Dear President Bush,
Much of the world has condemned the violence and called on the Sudanese government to end the slaughter. You and your administration have, properly, called the mass killing “genocide,” and urged a peace process.
But the horror in Darfur continues. Tens of thousands more have been displaced in the last month. Violence has intensified in Western Darfur. Meanwhile, millions of displaced people are giving up hope of returning to their homes.
The noble words of your administration and the outside world have not been enough to change the course of the Sudanese government.
The United States knows how to deploy its political power and influence. It is now time to put more political muscle behind the effort to end the genocide, and achieve a peaceful solution to this conflict.
One leverage point is normalization of relations with the Sudanese government. You and your administration should announce that the United States will not normalize its relationship with Sudan until the Sudanese government removes all obstacles to the full deployment of the multilateral United Nations-African Union peacekeeping operation (UNAMID), fully implements the Comprehensive Peace Agreement (CPA) and engages in good faith in a comprehensive, open and inclusive peace process in Darfur.
It is vital that the Sudanese government not be permitted to delay and derail UNAMID. A report in the International Herald Tribune succinctly captures the urgency of the situation:
“As Darfur smolders in the aftermath of a new government offensive, a long-sought peacekeeping force, expected to be the world’s largest, is in danger of failing even before it begins its mission because of bureaucratic delays, stonewalling by the Sudanese government and reluctance from troop-contributing countries to send peacekeeping forces into an active conflict.”
Rather than blaming the UN for delays, the United States should exercise leverage to accelerate the deployment of the personnel and resources that would make UNAMID into an effective force, and to overcome the Chinese government’s objections to deployment.
The United States has a complicated and interconnected relationship with China, but much more could be done to dissuade China from its ongoing support of the Sudanese government.
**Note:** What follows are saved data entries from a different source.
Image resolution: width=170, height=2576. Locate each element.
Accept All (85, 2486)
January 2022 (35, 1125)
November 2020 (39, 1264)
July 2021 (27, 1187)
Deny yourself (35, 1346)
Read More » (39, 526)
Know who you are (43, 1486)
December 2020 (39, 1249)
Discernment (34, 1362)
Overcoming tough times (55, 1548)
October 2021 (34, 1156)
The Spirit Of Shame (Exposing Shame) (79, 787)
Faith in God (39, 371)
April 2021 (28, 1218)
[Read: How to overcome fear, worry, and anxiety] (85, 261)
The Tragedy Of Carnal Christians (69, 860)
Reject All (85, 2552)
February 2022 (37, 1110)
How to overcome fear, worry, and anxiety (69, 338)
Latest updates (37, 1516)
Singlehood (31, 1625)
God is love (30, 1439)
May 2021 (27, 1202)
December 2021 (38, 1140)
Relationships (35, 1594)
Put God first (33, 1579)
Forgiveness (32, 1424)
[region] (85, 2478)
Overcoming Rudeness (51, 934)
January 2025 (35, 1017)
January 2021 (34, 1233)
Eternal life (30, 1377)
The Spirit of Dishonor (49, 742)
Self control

The United States is willing to file claims against China at the World Trade Organization to protest failures to enforce patents, copyright and trademarks. Is it too much to ask for an equally robust effort to stop the slaughter of innocent human beings?
The U.S.’s Special Envoy for Sudan is the direct means for the United States to press Sudan to get peace negotiations jump-started and to remove obstacles to the full deployment of UNAMID. The Special Envoy’s office should be fully and adequately staffed, commensurate with the seriousness of his mission.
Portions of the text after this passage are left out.